Task item — Could you give again exactly, and only, the lines from the one holding "You are a GUI" through the end of the data, both ends included, with pictures left out?

[Stored records]
= Beginning of Section =

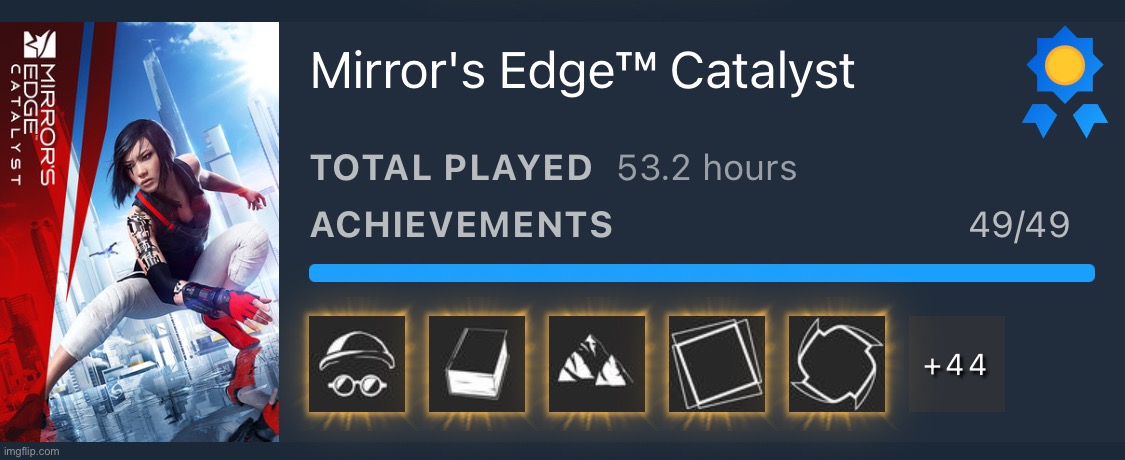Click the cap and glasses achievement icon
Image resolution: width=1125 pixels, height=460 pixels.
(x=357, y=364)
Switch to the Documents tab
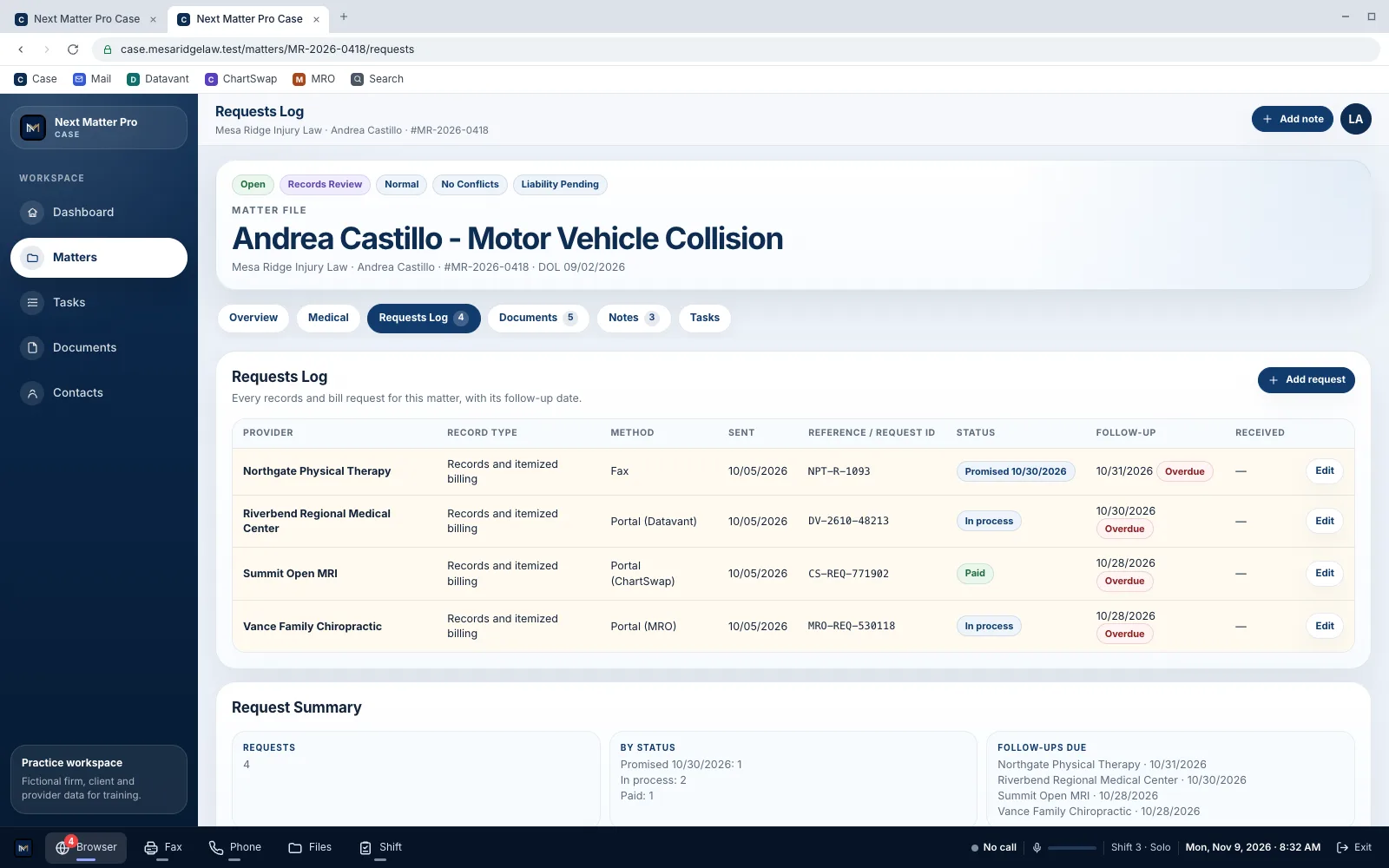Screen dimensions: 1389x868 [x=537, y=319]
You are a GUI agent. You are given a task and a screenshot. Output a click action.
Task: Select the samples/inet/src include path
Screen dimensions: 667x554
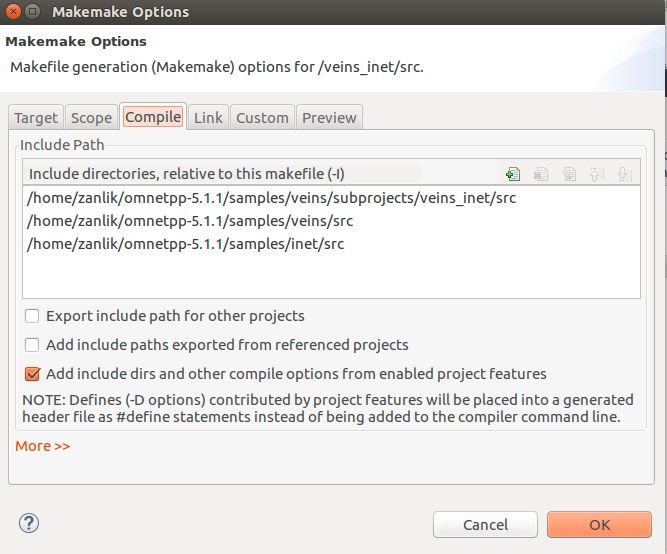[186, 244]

= End of Section =

Task response —
You are a GUI agent. You are given a task and a screenshot. Output a click action.
Task: Select the samples/inet/src include path
Screen dimensions: 667x554
[186, 244]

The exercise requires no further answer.